Hugh Grant (extreme right) and Liz Hurley (extreme left) being interviewed on the top-rated coast-to-coast US chat show, Underwater Tonight With Captain Nemo (centre). Grant and Hurley were in, as you can see, bubbling form, joining Nemo in a stomping version of "The Sash My Father Wore". Ms Hurley's skin-tight outfit was designed by John "Ten" Galliano. Put under fierce pressure by Nemo, Grant agreed that he was amazingly lucky to have Ms Hurley and a new film to publicise. No, of course, it isn't: it's (from left) John Major, Raymond Illingworth, and Michael Atherton, with bats, inspecting the pitch for the fourth test at Old Trafford, the first concrete result of the Prime Minister's initiative to produce more sporting British winners. Give in? All right, it's the Snorkelling Elvises, down deep off Key West, Florida, USA, taking part in an Underwater Music Festival, giving "In The Grotto" their all. Photograph: REUTER

The Captain's catch-up Service

JOIN ME now on our weekly ramble around the super information byways ... A policeman set off a major alert over a boy "who'd been knocked to the ground and had his testicles licked" after mishearing a call about the boy's ball "being nicked" in Milton Keynes ... A burglar was accused of an extra charge of theft when a Belgian police prosecutor realised the man was wearing his missing jacket during a trial in Bruges ... Forty Swiss psychics on a package tour round Britain failed to foresee that there would not be enough hotel beds for them in Devizes ... Ralph Fiennes, playing Hamlet on Broadway, emoted "Alas", and then paused, dramatically, but rather too lengthily for a lady in the 15th row who shouted "Poor Yorick" ... "Clinton" has been banned as a Christian name for Kenyans ... Japanese tourists to Britain are causing traffic chaos by stopping their cars and looking for the scenic view when they see signs signifying police anti-speeding cameras ... A wife who took exception to her husband's hobby of racing pigeons burnt down his pigeon loft and served up three of the pigeons roasted when he came home to Breda, Holland.

THE LIST

REJOICE: The Israelites were extremely happy when the waters of the Red Sea parted, allowing them to escape from the Pharaoh's pursuing horde; there was also much cheering at David's remarkable victory against Goliath; the Prodigal Son's father was overjoyed at his son's return, others, including the fatted calf, were less enthusiastic.
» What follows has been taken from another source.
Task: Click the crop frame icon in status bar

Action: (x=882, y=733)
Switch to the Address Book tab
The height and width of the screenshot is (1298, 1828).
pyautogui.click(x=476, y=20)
The English broke out the bunting when Ethelred paid the Danes money to go away; unfortunately, they came back. Christendom erupted with relief when Don John of Austria threw the Turks back at Lepanto in 1571. British church bells have rung out to celebrate such happy events as Agincourt, the defeat of the Armada, Waterloo, and the marriage of Prince Andrew and Sarah Ferguson. Margaret Thatcher urged us to "Rejoice, rejoice", after we recaptured South Georgia in 1981. And now, hallelujah, Channel 4 has announced there will be no more editions of The Word.
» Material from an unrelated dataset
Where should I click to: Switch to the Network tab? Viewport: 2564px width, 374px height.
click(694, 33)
TODAY is the feast day of St Helier of Jersey, a 6th-century hermit who gave his name to the island's chief town. Born in Belgium, he was taught Christianity there by a priest called Cunibert, who, for his troubles, was murdered by Helier's father, a heathen. Helier fled to Normandy, where he received further instruction in the faith. Eventually, he decided to lead a life of solitude and chose for his home a cave on the coast of Jersey, where he met his death at the hands of pirates whom he attempted to convert to Christianity.
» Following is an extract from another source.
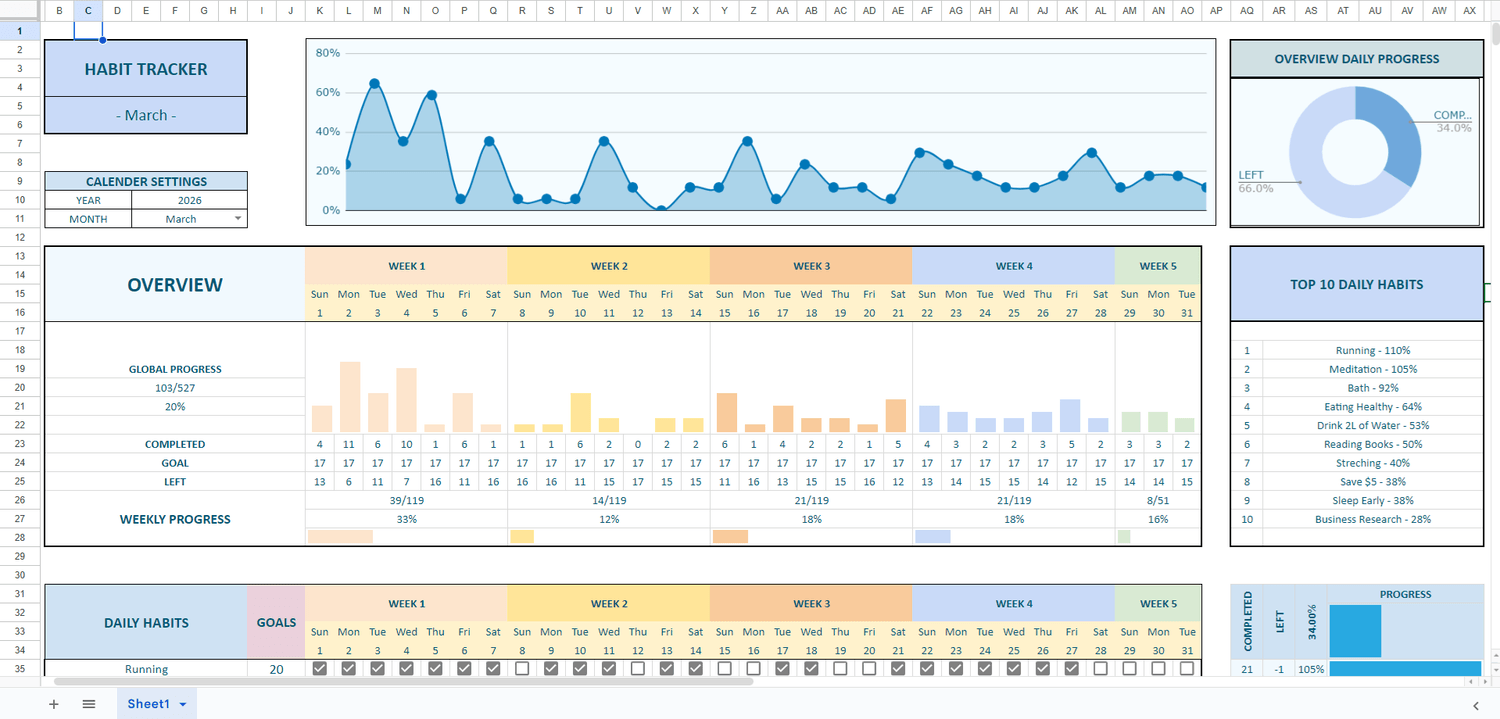Click the year cell showing 2026

pos(189,200)
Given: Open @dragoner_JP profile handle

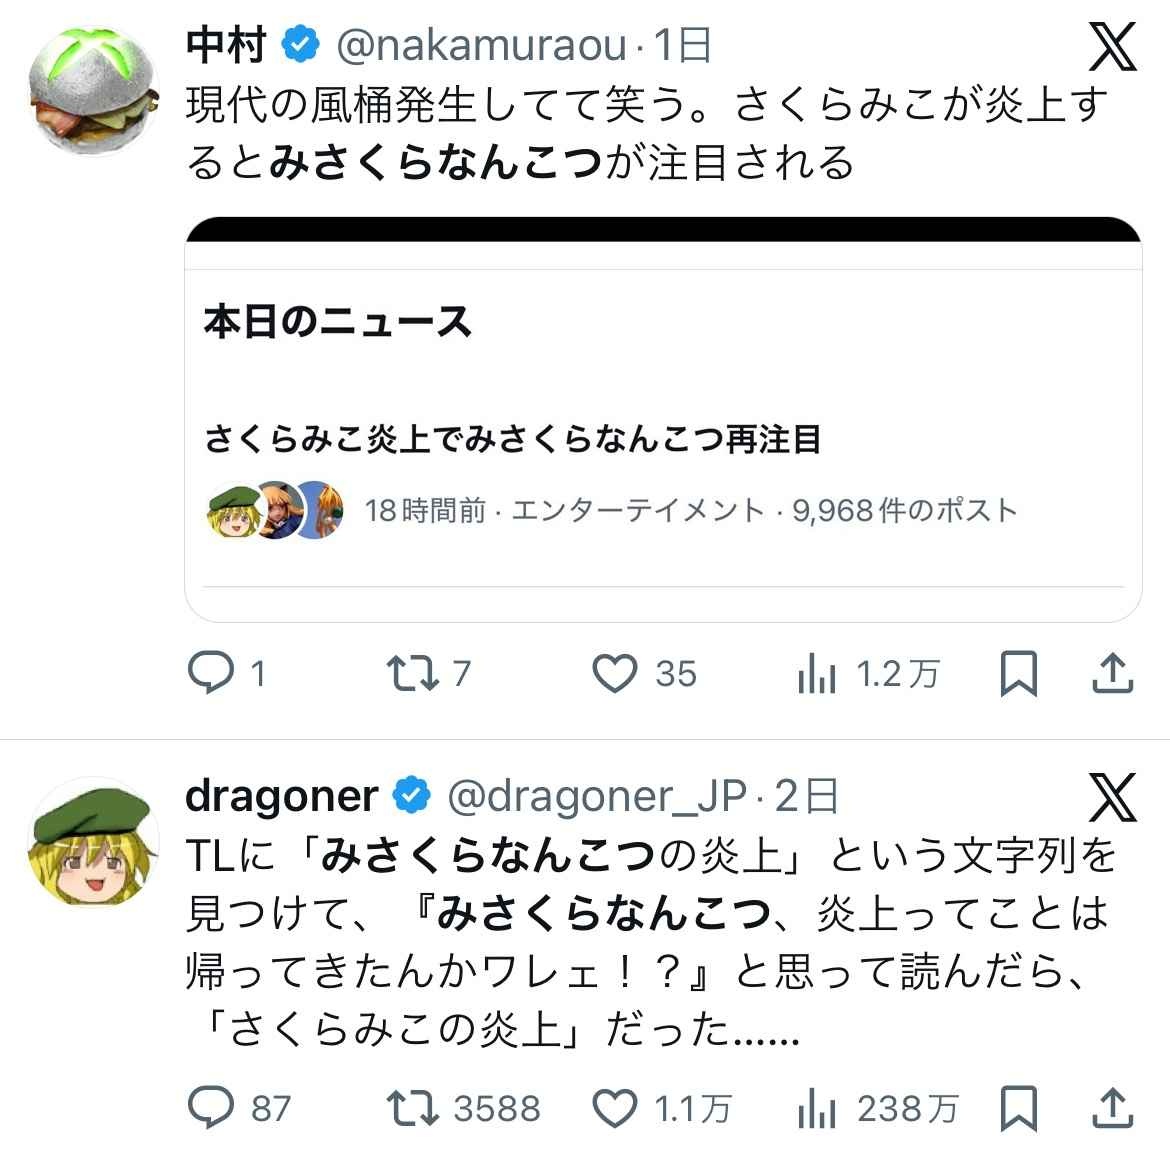Looking at the screenshot, I should tap(597, 796).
16 July, 1557: Anne of Cleves (above), the fourth wife of King Henry VIII, died. After the death of Jane Seymour, Anne, daughter of John Duke of Cleves, the leading German Protestant prince, seemed to Thomas Cromwell an exceedingly eligible proposition for Henry. There were, though, drawbacks: she spoke, wrote and read no English; had no interest in music and spent most of her time at needlework. And then there were her looks, doubts about which Cromwell chose to ignore. A portrait was requested. Her brother- in-law pretended his court painter, Lucas Cranach, was ill. So Henry sent Holbein, with the famous, flattering result. Anne arrived in Rochester on New Year's Eve, 1539. Henry was not impressed; the legend of "The Flanders Mare" was born. The marriage was doomed, as was Cromwell. It was dissolved; he was executed. Anne stayed in England and was given a fine funeral by Elizabeth I.